Le tactile bientôt adaptable à toutes les surfaces ?

Par 09 décembre 2014
nanobuds

De nouvelles molécules de carbone incorporées dans des films souples et conducteurs pourraient permettre de rendre quasiment toutes les surfaces réactives au toucher humain.

Propager l’informatique sur tous les types de surfaces est une des préoccupations importantes des chercheurs. Déjà, une technologie laser avaient été étudiée par des chercheurs de Montréal pour directement intégrer un laser dans les écrans des smartphones, qui permettraient aussi de propager l’informatique sur tout type de verre.

Les écrans tactiles sont normalement constitués d’une "feuille" transparente abritant des molécules d’oxyde d’indium-étain. Mais ce composé reste fragile, et il n’est applicable que sur des surfaces planes. Une start-up finlandaise, Canatu, s’est donc penchée sur des petites particules de carbone, les nanobuds (qui sont prennent la forme de tubes ornée d’une petite bille à l’échelle nanoscopique), qui, mis sous la forme de films, peuvent transformer n’importe quelle surface en écran tactile, quelque soit sa forme (incurvée ou non).

Les nanotubes ont longtemps été considéré comme une alternative à l’oxyde d’indium-étain, mais n’étaient pas assez conducteur en électricité pour garantir des performances convaincantes sur les écrans tactiles. Canatu s’est donc penchés sur les nanobuds, qui grâce à leur petite "bille" sont très conducteurs.

La start-up dispose d’ores et déjà de sa propre usine de fabrication, qui produit suffisamment de films pour recouvrir des dizaines de milliers d’écrans tactiles de smartphones, et prévoit de pouvoir en recouvrir des millions d’ici 2015. Car même si la technologie ne peut pas encore s’appliquer à des écrans tactiles de grandes taille pour des raisons de coûts, des millions d’écrans tactiles sont produit tous les jours, et l’émergence de l’IoT va accélérer la demande d’écrans sur tout type de surfaces.

En définitive, l’innovation principale de Canatu réside dans la possibilité d’obtenir des écrans tactiles sur des surfaces pliables.
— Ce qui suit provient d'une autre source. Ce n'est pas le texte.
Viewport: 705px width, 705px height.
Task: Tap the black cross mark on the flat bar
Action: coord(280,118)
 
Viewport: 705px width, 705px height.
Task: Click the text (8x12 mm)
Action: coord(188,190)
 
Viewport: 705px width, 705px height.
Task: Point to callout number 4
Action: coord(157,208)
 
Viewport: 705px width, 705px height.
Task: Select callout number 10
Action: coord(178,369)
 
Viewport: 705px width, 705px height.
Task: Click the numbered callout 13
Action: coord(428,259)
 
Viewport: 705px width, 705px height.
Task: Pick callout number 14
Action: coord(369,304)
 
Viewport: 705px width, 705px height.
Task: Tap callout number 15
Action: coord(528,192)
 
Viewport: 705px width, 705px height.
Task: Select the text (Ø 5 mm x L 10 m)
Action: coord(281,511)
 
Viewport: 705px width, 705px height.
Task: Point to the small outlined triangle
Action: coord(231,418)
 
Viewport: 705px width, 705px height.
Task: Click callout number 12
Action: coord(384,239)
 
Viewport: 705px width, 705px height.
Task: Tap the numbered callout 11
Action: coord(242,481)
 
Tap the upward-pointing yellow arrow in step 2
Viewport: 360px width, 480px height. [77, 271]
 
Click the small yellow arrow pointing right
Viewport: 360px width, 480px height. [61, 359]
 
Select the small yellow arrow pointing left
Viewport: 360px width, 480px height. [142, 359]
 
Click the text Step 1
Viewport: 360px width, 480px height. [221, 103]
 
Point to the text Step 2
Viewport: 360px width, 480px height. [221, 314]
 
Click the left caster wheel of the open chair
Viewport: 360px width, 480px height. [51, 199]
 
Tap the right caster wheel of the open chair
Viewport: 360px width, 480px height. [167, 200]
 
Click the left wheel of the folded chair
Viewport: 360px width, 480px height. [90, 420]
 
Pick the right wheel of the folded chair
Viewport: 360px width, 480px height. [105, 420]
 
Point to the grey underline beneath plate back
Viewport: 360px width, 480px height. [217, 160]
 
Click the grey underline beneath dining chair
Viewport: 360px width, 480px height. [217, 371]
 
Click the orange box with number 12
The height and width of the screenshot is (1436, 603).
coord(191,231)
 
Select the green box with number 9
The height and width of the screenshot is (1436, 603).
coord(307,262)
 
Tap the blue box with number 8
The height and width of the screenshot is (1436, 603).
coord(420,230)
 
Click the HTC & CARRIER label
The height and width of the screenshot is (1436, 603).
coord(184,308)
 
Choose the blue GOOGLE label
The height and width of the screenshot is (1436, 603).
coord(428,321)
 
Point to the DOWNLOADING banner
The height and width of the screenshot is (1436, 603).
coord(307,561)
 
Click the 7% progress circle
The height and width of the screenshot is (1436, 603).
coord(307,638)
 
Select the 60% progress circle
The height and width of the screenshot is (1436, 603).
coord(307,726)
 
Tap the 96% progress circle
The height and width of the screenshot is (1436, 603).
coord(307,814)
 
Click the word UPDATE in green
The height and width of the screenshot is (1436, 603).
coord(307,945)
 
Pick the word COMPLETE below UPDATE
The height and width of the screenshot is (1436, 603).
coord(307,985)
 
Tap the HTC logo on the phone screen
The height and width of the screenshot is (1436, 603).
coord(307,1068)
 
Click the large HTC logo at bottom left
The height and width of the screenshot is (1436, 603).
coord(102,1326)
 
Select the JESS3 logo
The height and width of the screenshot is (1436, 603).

La start-up finlandaise, qui a déjà levé 18 millions de dollars depuis sa création en 2004, affirme en effet que ses films peuvent se plier jusqu’à 200% sans affecter la qualité de la diffusion de l’image sur la surface grâce à l’amélioration de la conductivité des nanobuds, contre seulement quelques pourcentages des technologies aujourd’hui disponibles.